Nimbla promises credit insurance to save SMEs from zombies – News Couple

Nimbla promises credit insurance to save SMEs from zombies

While Britain has so far avoided a large-scale business collapse in the wake of the Covid-19 crisis, there are worrying signs that business failures are on the rise. The latest government data shows that there were 1,446 bankruptcies in September, up 56% from the same month last year. The trick could turn a torrent, warns Flemming Bengtsen, CEO of Insurtech startup Nimbla, which today announces the successful completion of a £5.1 million seed funding round.

“Business failures are on the rise now, as emergency support from the government during the Covid-19 crisis is withdrawn – zombie businesses will not survive,” warns Bengsen. “The risk is that we get a domino effect, where failing companies get unpaid bills that then cause other business problems.”

Nimbla can play a crucial role in combating this crisis. Provides credit insurance, which enables companies to secure invoices they have issued to customers for work performed. If the customer fails to pay his bill, the insurance starts, so the business is not out of pocket.

The idea isn’t new, but Nimbla’s technology and innovation could mean that many companies have access to this insurance. “The credit insurance market hasn’t changed much in 50 years, so we’re dragging it into the 21st century,” Bingtsen says. “We want to make sure that even the smallest companies can access it, as well as the big companies that are currently buying coverage.”

Bingtsen notes that credit insurance companies traditionally deal in bulk, with companies required to insure all bills they issue. This makes premiums expensive and does not meet the needs of policyholders, as many just want to cover their most important clients or their biggest bills.

Nimbla’s solution is an automated digital platform that provides instant quotes to businesses looking for insurance, whether they are looking to cover a single bill or the entire customer ledger. Currently less than 4% of small businesses use credit insurance products, Bengtsen says, but improving access to coverage could increase that number dramatically.

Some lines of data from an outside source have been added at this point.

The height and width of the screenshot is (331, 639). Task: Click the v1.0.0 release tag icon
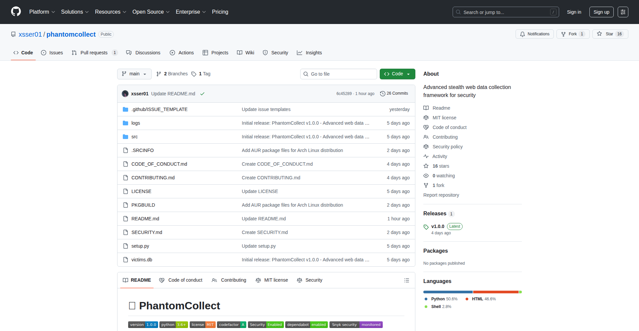[426, 227]
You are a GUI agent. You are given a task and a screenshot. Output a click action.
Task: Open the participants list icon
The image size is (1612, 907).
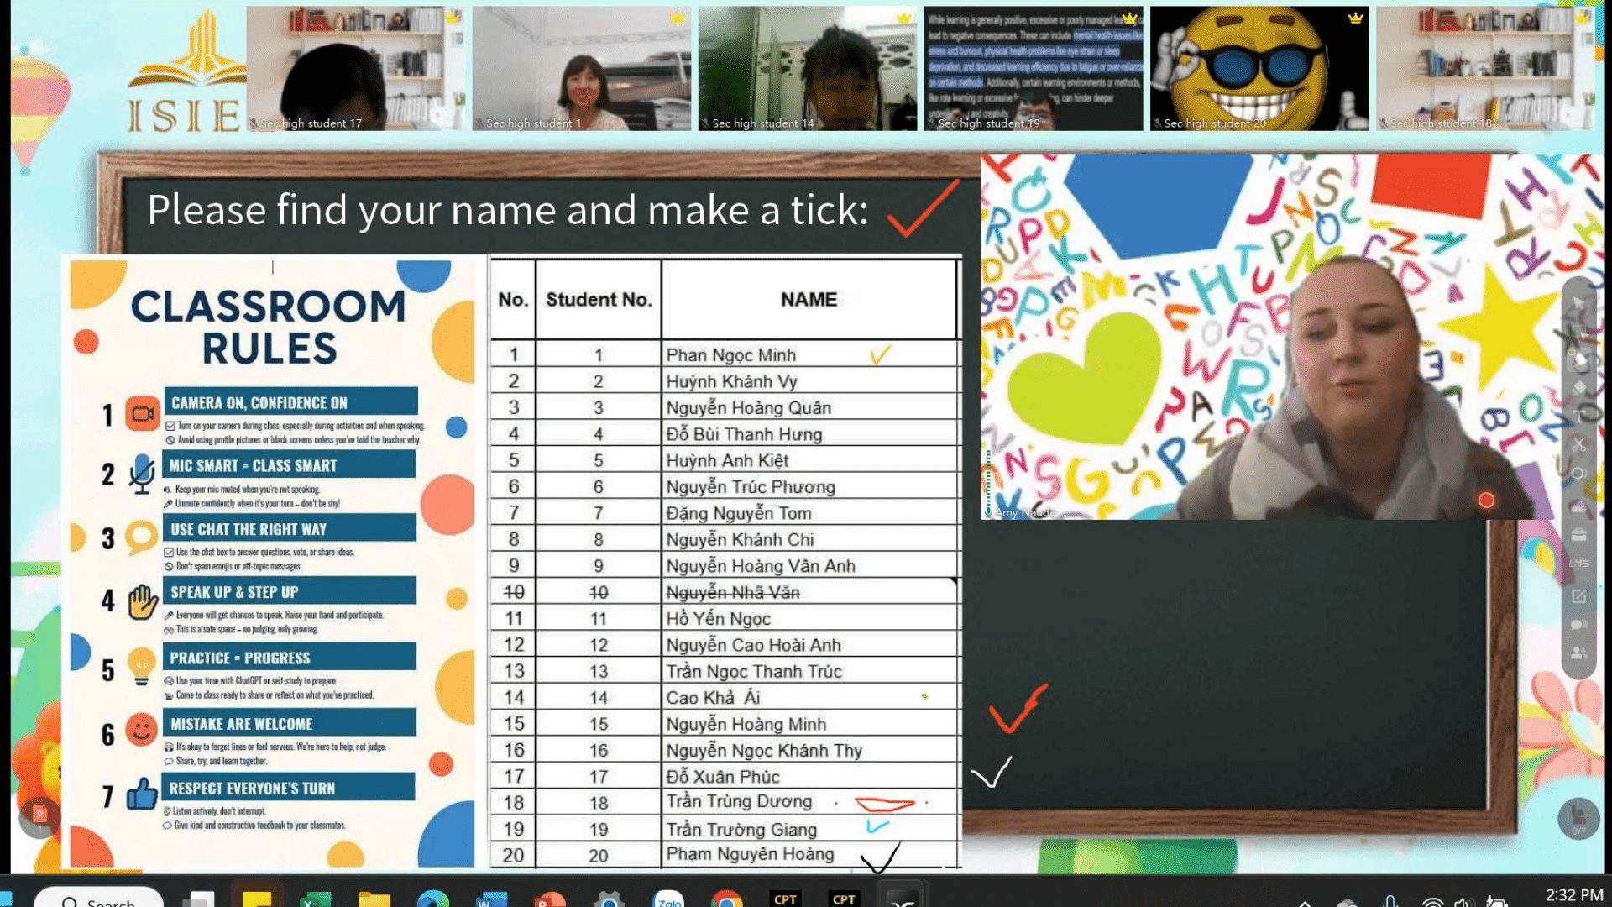(x=1578, y=653)
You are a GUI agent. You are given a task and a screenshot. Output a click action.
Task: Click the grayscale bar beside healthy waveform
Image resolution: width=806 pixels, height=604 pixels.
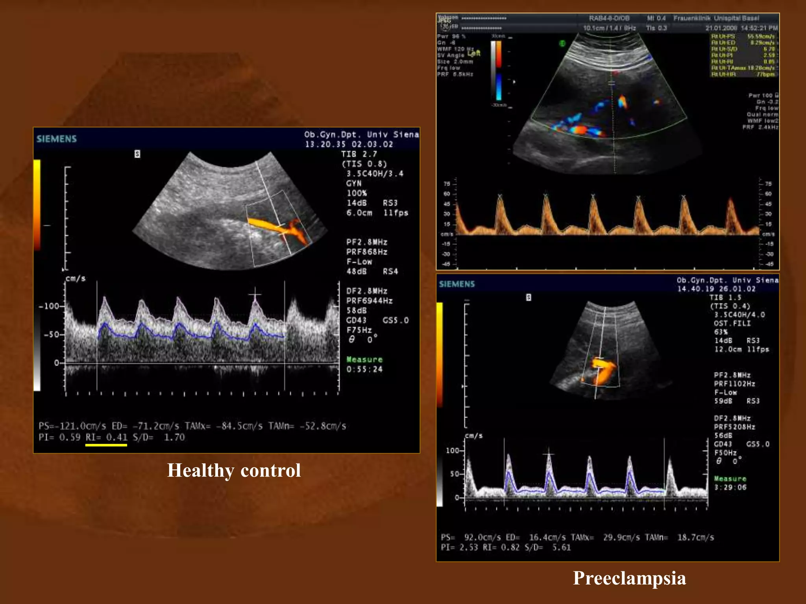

The company is exploring two different ways to grow. The first is direct selling to companies that want to buy a cover. second, to include its insurance solutions in financial products sold by banks and other alternative financing providers; The company has developed application programming interfaces (APIs) so that these service providers can simply link their insurance to their digital offerings, with Barclays as an early business partner.

Not only does credit insurance protect businesses, but it can also play a critical role in unleashing growth, says Bingtsen. For example, more and more companies are relying on bill financing as they invest for the future, and borrowing against the value of unpaid bills in order to free up cash flow. However, bill finance lenders may be less willing to lend against certain bills with an increased risk of default.

Bengtsen believes that now is the time to intensify Nimbla’s activities. British companies added £1.9 trillion of debt to their balance sheets in 2020, bringing the total amount owed to more than £6.6 trillion; This figure has been bolstered by the various government loan schemes offered to businesses but in large part it is creditors’ debts. “While more than half of them bear toxic debts that are unlikely to be paid, there is a huge opportunity and a huge responsibility for Nimbla to give businesses peace of mind and insure their bills against bankruptcies.”

Today’s funding should give Nimbla the firepower it needs to drive expansion, whether through its direct channel or through its embedded solutions. The round was led by Fin VC, a Silicon Valley venture capital fund, but Barclays Bank also participated.

Bengtsen says the money will be directed towards further product development, but will also support the company’s expansion, both in the UK and as it plans to move into markets including Europe and the US.

In fact, the business is already growing rapidly. Nimbla has sold 10,000 policies over the past 18 months and has around 2,700 active monthly users on its platform. It is one of a growing number of UK insurance technology companies that have been developed through the Financial Conduct Authority’s “sandbox” system, through which innovative financial services firms are given more freedom to build their products and services before facing the full strength of financial services regulation.